Re: [PATCH bpf-next v3 1/3] xsk: Support UMEM chunk_size > PAGE_SIZE

From: Toke Høiland-Jørgensen
Date: Thu Apr 13 2023 - 07:09:40 EST


Kal Cutter Conley <kal.conley@xxxxxxxxxxx> writes:

>>
>> Well, I'm mostly concerned with having two different operation and
>> configuration modes for the same thing. We'll probably need to support
>> multibuf for AF_XDP anyway for the non-ZC path, which means we'll need
>> to create a UAPI for that in any case. And having two APIs is just going
>> to be more complexity to handle at both the documentation and
>> maintenance level.
>
> I don't know if I would call this another "API". This patchset doesn't
> change the semantics of anything. It only lifts the chunk size
> restriction when hugepages are used. Furthermore, the changes here are
> quite small and easy to understand. The four sentences added to the
> documentation shouldn't be too concerning either. :-)

Well, you mentioned yourself that:

> The disadvantage of this patchset is requiring the user to allocate
> HugeTLB pages which is an extra complication.

In addition, presumably when using this mode, the other XDP actions
(XDP_PASS, XDP_REDIRECT to other targets) would stop working unless we
add special handling for that in the kernel? We'll definitely need to
handle that somehow...

**Instruction 1:** List every identifier in the patch discussion that contains an underscore.
**Instruction 2:** Carry on the patch discussion about UMEM chunk size from its last sentence, keeping the reply's voice.

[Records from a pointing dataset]
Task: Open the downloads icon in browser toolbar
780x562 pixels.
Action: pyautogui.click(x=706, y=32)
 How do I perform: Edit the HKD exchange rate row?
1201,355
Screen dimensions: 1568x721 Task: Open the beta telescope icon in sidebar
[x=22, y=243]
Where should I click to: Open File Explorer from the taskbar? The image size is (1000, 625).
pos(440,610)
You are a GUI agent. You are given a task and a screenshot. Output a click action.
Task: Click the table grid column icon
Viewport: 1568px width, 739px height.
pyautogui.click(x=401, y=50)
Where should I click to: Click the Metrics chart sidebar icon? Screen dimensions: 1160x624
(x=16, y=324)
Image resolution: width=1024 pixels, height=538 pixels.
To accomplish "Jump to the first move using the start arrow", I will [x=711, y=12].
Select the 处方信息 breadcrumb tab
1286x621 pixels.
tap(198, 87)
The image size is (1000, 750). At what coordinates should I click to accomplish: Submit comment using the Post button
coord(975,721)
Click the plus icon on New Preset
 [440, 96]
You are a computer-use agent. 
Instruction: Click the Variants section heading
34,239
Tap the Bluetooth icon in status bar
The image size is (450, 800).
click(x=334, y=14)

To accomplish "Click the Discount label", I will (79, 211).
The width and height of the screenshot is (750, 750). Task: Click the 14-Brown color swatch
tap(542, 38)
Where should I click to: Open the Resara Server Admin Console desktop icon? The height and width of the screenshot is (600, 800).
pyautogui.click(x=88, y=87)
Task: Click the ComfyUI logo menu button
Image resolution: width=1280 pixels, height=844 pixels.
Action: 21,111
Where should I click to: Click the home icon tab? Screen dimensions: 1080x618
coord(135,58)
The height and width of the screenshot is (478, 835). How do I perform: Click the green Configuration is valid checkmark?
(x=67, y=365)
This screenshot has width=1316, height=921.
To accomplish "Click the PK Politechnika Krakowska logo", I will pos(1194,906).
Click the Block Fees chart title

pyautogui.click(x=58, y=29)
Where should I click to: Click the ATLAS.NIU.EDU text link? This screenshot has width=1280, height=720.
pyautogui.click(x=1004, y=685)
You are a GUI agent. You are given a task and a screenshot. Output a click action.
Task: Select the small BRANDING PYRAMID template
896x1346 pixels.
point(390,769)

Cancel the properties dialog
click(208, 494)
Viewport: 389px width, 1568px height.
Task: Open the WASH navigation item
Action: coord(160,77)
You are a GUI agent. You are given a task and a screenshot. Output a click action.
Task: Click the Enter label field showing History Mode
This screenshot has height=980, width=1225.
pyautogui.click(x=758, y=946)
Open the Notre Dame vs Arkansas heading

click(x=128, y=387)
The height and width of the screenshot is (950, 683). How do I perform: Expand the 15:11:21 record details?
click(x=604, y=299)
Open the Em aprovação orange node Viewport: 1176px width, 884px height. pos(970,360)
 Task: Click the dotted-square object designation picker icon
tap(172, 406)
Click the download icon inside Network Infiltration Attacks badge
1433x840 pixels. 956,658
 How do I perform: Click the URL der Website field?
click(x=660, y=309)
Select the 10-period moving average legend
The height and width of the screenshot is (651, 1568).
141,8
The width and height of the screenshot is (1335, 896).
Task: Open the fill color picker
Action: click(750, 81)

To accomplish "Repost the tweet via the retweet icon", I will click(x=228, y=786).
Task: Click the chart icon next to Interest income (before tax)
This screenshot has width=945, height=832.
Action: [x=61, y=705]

**Answer 1:** chunk_size, PAGE_SIZE, AF_XDP, XDP_PASS, XDP_REDIRECT

**Answer 2:**
> In 30 years when everyone finally migrates to page sizes >= 64K the
> maintenance burden will drop to zero. Knock wood. :-)

Haha, right, but let's make sure we have something that is consistent in
the intervening decades, shall we? ;)

>> It *might* be worth it to do this if the performance benefit is really
>> compelling, but, well, you'd need to implement both and compare directly
>> to know that for sure :)
>
> What about use-cases that require incoming packet data to be
> contiguous? Without larger chunk sizes, the user is forced to allocate
> extra space per packet and copy the data. This defeats the purpose of
> ZC.

What use cases would that be, exactly? Presumably this is also a
performance issue? Which goes back to me asking for benchmarks :)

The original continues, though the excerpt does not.